« The quiet girl » : le film en gaélique irlandais qui surprend et qui cartonne
Ne pas se fier aux apparences. Ce film, sous-titré en français, est diffusé en France et sans doute ailleurs sous un titre en anglais : c’était probablement le bon moyen d’attirer l’attention des cinéphiles qui ne savent pas forcément qu’on parle en Irlande une autre langue en sus de l’anglais : le gaélique. Bien qu’étant beaucoup moins parlé que l’anglais, il en est pourtant la langue officielle.

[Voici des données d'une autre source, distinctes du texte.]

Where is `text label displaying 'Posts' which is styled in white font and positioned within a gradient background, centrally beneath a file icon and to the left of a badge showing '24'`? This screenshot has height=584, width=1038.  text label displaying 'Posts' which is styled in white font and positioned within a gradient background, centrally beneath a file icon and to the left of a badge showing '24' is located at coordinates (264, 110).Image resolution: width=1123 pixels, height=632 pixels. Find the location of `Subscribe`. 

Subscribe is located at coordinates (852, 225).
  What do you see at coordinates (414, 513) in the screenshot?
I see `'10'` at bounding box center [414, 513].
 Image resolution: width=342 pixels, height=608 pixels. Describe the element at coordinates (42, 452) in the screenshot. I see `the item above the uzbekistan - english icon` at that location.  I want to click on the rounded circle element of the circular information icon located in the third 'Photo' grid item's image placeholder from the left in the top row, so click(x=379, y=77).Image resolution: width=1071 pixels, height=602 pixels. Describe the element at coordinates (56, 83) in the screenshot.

Le titre original en gaélique est d’ailleurs « An Cailín Ciúin ». Et au cas où vous ne le sachiez pas encore, c’est le premier long-métrage de cinéma tourné en gaélique. Son réalisateur, Colm Bairéad, s’en étonne lui-même dans Télérama : « Un film irlandais montré partout dans le monde, on n’avait jamais vu cela ».
Un événement linguistique
« Ce superbe mélodrame familial » a été plusieurs fois distingué à l’international (voir l’affiche) : il été notamment nominé pour le meilleur long métrage international à la 95e cérémonie des Oscars. L’hebdo télé ne manque pas d’observer que cet événement cinématographique « a aussi un étonnant retentissement linguistique » en Irlande même.
Colm Bairéad le reconnaît lui-même : jusqu’à présent, déclare-t-il, « notre langue a très peu résonné dans les salles obscures. Il a toujours été considéré que faire des films en gaélique était une impasse commerciale ». Vu le succès de « An Cailín Ciú », de nouveaux projets de films en gaélique sont d’ores et déjà à l’étude.
Un événement filmique
À Brest, les Studios sont le seul cinéma à projeter le film. Je suis allé le voir ce samedi en fin de journée : la salle était bien remplie. Ce n’est pas parce qu’il a été tourné en gaélique que tous ces spectateurs se sont retrouvés dans cette salle. « The quiet girl » est un très beau film social et sonne juste de bout en bout. Ce film de silences qui disent tout et que le réalisateur filme comme autant de suspenses tient le spectateur en haleine de bout en bout jusqu’à la séquence finale.
Cait est le prénom d’une adolescente de 12 ans, merveilleusement incarnée par Catherine Clinch : quelque peu mutique, elle comprend tout. Son père, accro à l’alcool, et pas seulement, claque son argent aux jeux, jusqu’à la valeur de sa plus belle génisse. Sa mère va une nouvelle fois accoucher. Ils la placent pour l’été à trois heures de route chez une cousine. Elle arrive sans la moindre valise et découvre un habitat qui n’a rien à voir avec la misérable maison de ses parents, une ferme bien tenue, un mode de vie humain tout simplement.
Ses parents adoptifs ne sont pas volubiles non plus, mais ils sont attentionnés. Eux et Cait apprennent à se connaître tout doucement. Cait ne découvre leur histoire familiale, tragique aussi, que par les commérages d’une voisine. Ils savent l’impliquer dans la vie de la ferme pour des travaux qui ne la rebutent pas et pour des tâches à la portée d’une enfant, comme aller chercher de l’eau à la fontaine ou relever le courrier en courant plus vite à chaque fois.
« The quiet girl » est un beau film d’émotion et d’apprentissage sensible. ll s’inspire d’une nouvelle de l’écrivaine d’origine irlandaise Claire Keegan, « Les trois lumières », traduite en français par Jacqueline Odin et parue chez l’éditeur Sabine Wespieser.